Set exercise: Rewrite all of the records below, swapping every "Instruction" for "Command" and leaving everything else unchanged.
*-*-*
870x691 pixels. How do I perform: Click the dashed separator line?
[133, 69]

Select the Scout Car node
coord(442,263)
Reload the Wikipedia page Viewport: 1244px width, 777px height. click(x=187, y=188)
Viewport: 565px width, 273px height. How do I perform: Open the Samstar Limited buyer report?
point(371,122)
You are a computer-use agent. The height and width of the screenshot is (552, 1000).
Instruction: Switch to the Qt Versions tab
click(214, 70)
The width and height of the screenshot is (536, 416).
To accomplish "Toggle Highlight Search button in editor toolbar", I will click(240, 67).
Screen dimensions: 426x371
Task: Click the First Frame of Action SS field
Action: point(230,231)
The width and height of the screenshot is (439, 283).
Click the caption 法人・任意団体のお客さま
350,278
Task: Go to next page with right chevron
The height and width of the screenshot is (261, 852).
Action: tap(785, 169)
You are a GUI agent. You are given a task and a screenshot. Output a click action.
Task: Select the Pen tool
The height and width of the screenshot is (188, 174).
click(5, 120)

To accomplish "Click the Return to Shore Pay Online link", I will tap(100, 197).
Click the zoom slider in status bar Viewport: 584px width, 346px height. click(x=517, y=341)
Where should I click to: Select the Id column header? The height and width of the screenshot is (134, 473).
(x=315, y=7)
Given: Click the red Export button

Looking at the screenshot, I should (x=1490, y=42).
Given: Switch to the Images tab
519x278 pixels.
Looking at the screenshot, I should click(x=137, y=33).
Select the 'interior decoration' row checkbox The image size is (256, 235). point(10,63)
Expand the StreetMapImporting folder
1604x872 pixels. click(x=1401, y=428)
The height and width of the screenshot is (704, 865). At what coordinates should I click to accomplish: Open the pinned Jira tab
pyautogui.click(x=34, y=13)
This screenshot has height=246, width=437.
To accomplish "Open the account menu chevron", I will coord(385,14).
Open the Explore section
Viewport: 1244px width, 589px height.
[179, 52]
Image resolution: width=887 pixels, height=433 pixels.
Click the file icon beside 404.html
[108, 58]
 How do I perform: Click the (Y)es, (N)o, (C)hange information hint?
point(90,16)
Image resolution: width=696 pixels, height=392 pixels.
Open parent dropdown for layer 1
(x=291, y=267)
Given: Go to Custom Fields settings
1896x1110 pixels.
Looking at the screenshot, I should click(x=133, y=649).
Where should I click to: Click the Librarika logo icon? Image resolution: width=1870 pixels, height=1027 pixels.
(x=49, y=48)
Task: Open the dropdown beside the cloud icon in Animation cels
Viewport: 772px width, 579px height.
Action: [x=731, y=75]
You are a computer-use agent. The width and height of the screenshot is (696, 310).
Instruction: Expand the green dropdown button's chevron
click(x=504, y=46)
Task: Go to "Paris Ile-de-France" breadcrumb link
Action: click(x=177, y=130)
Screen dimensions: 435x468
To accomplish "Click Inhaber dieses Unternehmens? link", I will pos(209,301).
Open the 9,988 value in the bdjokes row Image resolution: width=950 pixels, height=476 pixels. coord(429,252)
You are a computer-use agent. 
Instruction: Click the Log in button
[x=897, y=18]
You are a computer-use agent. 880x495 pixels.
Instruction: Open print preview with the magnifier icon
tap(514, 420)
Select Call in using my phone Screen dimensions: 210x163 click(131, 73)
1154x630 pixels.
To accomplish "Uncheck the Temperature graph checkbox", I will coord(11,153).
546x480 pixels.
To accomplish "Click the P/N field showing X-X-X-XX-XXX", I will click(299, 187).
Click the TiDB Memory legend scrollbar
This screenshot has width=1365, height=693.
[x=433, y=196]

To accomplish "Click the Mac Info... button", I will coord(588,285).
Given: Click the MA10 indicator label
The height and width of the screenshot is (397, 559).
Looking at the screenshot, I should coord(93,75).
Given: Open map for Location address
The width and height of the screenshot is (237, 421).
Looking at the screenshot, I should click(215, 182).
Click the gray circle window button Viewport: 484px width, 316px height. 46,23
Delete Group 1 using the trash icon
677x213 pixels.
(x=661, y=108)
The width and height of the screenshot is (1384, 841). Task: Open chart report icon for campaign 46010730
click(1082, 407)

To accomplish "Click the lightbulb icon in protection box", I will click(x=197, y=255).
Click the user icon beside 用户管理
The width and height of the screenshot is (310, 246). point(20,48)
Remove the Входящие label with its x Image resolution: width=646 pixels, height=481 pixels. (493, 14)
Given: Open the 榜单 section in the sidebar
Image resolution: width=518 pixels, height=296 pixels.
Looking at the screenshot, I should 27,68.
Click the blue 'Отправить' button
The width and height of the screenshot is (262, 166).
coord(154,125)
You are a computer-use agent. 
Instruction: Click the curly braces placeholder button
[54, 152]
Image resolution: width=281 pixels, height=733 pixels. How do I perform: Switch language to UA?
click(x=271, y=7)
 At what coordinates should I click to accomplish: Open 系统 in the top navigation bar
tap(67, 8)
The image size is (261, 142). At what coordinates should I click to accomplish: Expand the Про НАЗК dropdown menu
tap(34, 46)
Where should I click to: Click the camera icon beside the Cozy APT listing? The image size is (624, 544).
*-*-*
Written answer:
870x691 pixels. How do I perform: Click the dashed separator line?
[133, 69]

Select the Scout Car node
coord(442,263)
Reload the Wikipedia page Viewport: 1244px width, 777px height. click(x=187, y=188)
Viewport: 565px width, 273px height. How do I perform: Open the Samstar Limited buyer report?
point(371,122)
You are a computer-use agent. The height and width of the screenshot is (552, 1000).
Command: Switch to the Qt Versions tab
click(214, 70)
The width and height of the screenshot is (536, 416).
To accomplish "Toggle Highlight Search button in editor toolbar", I will click(240, 67).
Screen dimensions: 426x371
Task: Click the First Frame of Action SS field
Action: point(230,231)
The width and height of the screenshot is (439, 283).
Click the caption 法人・任意団体のお客さま
350,278
Task: Go to next page with right chevron
The height and width of the screenshot is (261, 852).
Action: tap(785, 169)
You are a GUI agent. You are given a task and a screenshot. Output a click action.
Task: Select the Pen tool
The height and width of the screenshot is (188, 174).
click(5, 120)

To accomplish "Click the Return to Shore Pay Online link", I will tap(100, 197).
Click the zoom slider in status bar Viewport: 584px width, 346px height. click(x=517, y=341)
Where should I click to: Select the Id column header? The height and width of the screenshot is (134, 473).
(x=315, y=7)
Given: Click the red Export button

Looking at the screenshot, I should (x=1490, y=42).
Given: Switch to the Images tab
519x278 pixels.
Looking at the screenshot, I should click(x=137, y=33).
Select the 'interior decoration' row checkbox The image size is (256, 235). point(10,63)
Expand the StreetMapImporting folder
1604x872 pixels. click(x=1401, y=428)
The height and width of the screenshot is (704, 865). At what coordinates should I click to accomplish: Open the pinned Jira tab
pyautogui.click(x=34, y=13)
This screenshot has height=246, width=437.
To accomplish "Open the account menu chevron", I will coord(385,14).
Open the Explore section
Viewport: 1244px width, 589px height.
[179, 52]
Image resolution: width=887 pixels, height=433 pixels.
Click the file icon beside 404.html
[108, 58]
 How do I perform: Click the (Y)es, (N)o, (C)hange information hint?
point(90,16)
Image resolution: width=696 pixels, height=392 pixels.
Open parent dropdown for layer 1
(x=291, y=267)
Given: Go to Custom Fields settings
1896x1110 pixels.
Looking at the screenshot, I should click(x=133, y=649).
Where should I click to: Click the Librarika logo icon? Image resolution: width=1870 pixels, height=1027 pixels.
(x=49, y=48)
Task: Open the dropdown beside the cloud icon in Animation cels
Viewport: 772px width, 579px height.
Action: [x=731, y=75]
You are a computer-use agent. The width and height of the screenshot is (696, 310).
Command: Expand the green dropdown button's chevron
click(x=504, y=46)
Task: Go to "Paris Ile-de-France" breadcrumb link
Action: click(x=177, y=130)
Screen dimensions: 435x468
To accomplish "Click Inhaber dieses Unternehmens? link", I will pos(209,301).
Open the 9,988 value in the bdjokes row Image resolution: width=950 pixels, height=476 pixels. coord(429,252)
You are a computer-use agent. 
Command: Click the Log in button
[x=897, y=18]
You are a computer-use agent. 880x495 pixels.
Command: Open print preview with the magnifier icon
tap(514, 420)
Select Call in using my phone Screen dimensions: 210x163 click(131, 73)
1154x630 pixels.
To accomplish "Uncheck the Temperature graph checkbox", I will coord(11,153).
546x480 pixels.
To accomplish "Click the P/N field showing X-X-X-XX-XXX", I will click(299, 187).
Click the TiDB Memory legend scrollbar
This screenshot has width=1365, height=693.
[x=433, y=196]

To accomplish "Click the Mac Info... button", I will coord(588,285).
Given: Click the MA10 indicator label
The height and width of the screenshot is (397, 559).
Looking at the screenshot, I should coord(93,75).
Given: Open map for Location address
The width and height of the screenshot is (237, 421).
Looking at the screenshot, I should click(215, 182).
Click the gray circle window button Viewport: 484px width, 316px height. 46,23
Delete Group 1 using the trash icon
677x213 pixels.
(x=661, y=108)
The width and height of the screenshot is (1384, 841). Task: Open chart report icon for campaign 46010730
click(1082, 407)

To accomplish "Click the lightbulb icon in protection box", I will click(x=197, y=255).
Click the user icon beside 用户管理
The width and height of the screenshot is (310, 246). point(20,48)
Remove the Входящие label with its x Image resolution: width=646 pixels, height=481 pixels. (493, 14)
Given: Open the 榜单 section in the sidebar
Image resolution: width=518 pixels, height=296 pixels.
Looking at the screenshot, I should 27,68.
Click the blue 'Отправить' button
The width and height of the screenshot is (262, 166).
coord(154,125)
You are a computer-use agent. 
Command: Click the curly braces placeholder button
[54, 152]
Image resolution: width=281 pixels, height=733 pixels. How do I perform: Switch language to UA?
click(x=271, y=7)
 At what coordinates should I click to accomplish: Open 系统 in the top navigation bar
tap(67, 8)
The image size is (261, 142). At what coordinates should I click to accomplish: Expand the Про НАЗК dropdown menu
tap(34, 46)
Where should I click to: Click the camera icon beside the Cozy APT listing? The image size is (624, 544).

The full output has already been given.